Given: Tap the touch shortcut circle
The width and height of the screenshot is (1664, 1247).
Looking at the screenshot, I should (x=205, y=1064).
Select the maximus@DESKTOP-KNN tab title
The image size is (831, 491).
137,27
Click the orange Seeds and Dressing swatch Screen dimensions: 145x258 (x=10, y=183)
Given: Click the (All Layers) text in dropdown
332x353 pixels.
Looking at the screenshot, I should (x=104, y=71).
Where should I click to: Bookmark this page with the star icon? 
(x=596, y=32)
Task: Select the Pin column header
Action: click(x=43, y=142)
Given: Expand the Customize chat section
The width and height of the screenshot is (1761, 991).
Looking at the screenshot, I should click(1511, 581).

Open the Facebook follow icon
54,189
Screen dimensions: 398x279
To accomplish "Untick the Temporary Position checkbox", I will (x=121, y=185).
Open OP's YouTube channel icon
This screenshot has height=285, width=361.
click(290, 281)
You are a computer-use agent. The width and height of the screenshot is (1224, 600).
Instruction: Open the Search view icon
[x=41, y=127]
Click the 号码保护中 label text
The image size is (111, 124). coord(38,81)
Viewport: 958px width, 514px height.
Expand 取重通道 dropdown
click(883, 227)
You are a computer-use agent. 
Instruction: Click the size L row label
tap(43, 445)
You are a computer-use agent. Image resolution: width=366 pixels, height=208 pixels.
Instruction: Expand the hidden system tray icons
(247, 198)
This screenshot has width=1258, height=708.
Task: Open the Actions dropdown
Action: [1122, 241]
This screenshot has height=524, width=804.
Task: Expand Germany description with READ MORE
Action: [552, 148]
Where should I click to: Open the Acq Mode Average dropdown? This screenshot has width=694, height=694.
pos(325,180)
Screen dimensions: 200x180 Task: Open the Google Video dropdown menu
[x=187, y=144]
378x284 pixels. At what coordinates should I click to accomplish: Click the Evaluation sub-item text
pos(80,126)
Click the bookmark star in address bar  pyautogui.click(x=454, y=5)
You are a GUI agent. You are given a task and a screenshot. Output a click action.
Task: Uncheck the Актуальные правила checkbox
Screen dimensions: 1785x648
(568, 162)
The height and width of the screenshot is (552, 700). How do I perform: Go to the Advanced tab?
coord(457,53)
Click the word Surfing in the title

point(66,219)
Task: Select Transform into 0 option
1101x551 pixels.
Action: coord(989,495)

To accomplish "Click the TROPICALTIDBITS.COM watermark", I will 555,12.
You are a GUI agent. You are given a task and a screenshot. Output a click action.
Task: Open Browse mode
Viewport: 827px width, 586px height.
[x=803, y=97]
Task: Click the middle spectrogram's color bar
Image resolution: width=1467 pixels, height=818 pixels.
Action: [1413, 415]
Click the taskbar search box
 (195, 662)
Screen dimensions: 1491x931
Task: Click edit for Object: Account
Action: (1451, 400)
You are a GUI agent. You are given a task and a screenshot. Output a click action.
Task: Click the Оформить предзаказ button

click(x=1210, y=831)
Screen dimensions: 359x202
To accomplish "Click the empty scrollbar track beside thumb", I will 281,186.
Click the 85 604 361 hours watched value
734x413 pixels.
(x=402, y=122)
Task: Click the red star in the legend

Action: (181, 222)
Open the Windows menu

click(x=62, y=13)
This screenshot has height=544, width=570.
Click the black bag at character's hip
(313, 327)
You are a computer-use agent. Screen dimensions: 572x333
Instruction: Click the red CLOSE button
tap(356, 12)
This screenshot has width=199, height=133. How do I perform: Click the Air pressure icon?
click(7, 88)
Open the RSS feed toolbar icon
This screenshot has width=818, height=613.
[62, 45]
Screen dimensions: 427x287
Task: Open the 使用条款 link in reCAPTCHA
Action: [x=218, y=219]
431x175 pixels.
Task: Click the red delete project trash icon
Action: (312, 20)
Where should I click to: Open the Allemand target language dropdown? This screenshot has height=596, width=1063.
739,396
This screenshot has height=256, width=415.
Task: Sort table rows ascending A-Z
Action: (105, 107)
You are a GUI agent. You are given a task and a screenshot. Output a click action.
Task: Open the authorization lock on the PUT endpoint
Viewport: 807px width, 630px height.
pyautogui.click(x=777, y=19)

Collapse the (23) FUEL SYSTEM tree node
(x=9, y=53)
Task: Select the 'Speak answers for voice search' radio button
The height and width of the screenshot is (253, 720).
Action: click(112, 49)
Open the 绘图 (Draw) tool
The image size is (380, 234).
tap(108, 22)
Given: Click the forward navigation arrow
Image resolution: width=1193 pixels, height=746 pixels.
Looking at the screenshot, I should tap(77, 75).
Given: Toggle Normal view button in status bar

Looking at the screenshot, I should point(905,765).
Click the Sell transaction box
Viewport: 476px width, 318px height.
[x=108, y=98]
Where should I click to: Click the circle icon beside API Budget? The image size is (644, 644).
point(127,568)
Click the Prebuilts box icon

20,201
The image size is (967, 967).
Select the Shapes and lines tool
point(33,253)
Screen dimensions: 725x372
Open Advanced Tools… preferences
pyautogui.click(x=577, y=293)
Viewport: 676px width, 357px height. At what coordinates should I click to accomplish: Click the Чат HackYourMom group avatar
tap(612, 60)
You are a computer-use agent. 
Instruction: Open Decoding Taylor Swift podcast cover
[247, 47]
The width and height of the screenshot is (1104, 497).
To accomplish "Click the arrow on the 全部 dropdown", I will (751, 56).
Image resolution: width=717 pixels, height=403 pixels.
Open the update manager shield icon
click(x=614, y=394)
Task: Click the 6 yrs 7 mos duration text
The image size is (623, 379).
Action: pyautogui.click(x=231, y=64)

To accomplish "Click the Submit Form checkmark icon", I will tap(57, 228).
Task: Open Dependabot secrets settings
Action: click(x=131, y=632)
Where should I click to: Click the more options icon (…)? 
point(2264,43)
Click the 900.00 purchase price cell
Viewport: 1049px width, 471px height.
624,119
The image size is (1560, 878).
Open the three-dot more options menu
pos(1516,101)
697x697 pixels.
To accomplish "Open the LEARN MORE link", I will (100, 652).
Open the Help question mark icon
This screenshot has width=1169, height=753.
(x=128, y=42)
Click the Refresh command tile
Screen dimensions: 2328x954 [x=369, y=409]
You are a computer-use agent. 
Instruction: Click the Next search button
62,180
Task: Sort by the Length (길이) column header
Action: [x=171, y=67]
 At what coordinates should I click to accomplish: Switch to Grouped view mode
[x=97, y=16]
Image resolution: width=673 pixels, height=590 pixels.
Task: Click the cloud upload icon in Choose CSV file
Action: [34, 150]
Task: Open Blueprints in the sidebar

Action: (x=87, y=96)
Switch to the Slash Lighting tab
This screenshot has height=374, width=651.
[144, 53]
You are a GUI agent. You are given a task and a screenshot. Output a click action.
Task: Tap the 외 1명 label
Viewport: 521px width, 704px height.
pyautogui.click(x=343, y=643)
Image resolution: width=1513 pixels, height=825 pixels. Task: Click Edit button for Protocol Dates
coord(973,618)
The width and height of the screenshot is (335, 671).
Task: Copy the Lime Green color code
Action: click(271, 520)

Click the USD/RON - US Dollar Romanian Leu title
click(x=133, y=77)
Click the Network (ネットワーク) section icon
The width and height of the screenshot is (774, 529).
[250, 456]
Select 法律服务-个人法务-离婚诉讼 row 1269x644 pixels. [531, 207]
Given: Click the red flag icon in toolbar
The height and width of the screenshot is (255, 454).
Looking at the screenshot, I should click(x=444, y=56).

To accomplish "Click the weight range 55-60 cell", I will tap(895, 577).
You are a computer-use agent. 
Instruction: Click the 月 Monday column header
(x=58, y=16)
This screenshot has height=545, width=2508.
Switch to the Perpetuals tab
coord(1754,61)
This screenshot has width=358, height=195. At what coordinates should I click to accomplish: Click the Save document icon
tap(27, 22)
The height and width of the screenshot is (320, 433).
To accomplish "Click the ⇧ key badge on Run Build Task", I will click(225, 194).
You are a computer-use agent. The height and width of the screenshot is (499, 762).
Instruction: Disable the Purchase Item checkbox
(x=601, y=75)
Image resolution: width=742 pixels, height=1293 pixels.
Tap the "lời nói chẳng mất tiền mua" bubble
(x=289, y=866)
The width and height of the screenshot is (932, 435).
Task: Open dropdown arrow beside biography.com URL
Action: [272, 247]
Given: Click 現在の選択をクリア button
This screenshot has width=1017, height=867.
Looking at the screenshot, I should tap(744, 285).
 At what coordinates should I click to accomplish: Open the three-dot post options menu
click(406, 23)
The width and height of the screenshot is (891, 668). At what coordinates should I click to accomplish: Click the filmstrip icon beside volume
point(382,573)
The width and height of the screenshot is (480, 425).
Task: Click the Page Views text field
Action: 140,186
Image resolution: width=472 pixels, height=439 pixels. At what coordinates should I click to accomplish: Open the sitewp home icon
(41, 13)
==*==
Format the lines above, from the first one through the one containing "will (x=121, y=185).", inclusive, as a numbered list and drop any blank lines.

Final result:
1. Given: Tap the touch shortcut circle
2. The width and height of the screenshot is (1664, 1247).
3. Looking at the screenshot, I should (x=205, y=1064).
4. Select the maximus@DESKTOP-KNN tab title
5. The image size is (831, 491).
6. 137,27
7. Click the orange Seeds and Dressing swatch Screen dimensions: 145x258 (x=10, y=183)
8. Given: Click the (All Layers) text in dropdown
9. 332x353 pixels.
10. Looking at the screenshot, I should (x=104, y=71).
11. Where should I click to: Bookmark this page with the star icon? 
12. (x=596, y=32)
13. Task: Select the Pin column header
14. Action: click(x=43, y=142)
15. Given: Expand the Customize chat section
16. The width and height of the screenshot is (1761, 991).
17. Looking at the screenshot, I should click(1511, 581).
18. Open the Facebook follow icon
19. 54,189
20. Screen dimensions: 398x279
21. To accomplish "Untick the Temporary Position checkbox", I will (x=121, y=185).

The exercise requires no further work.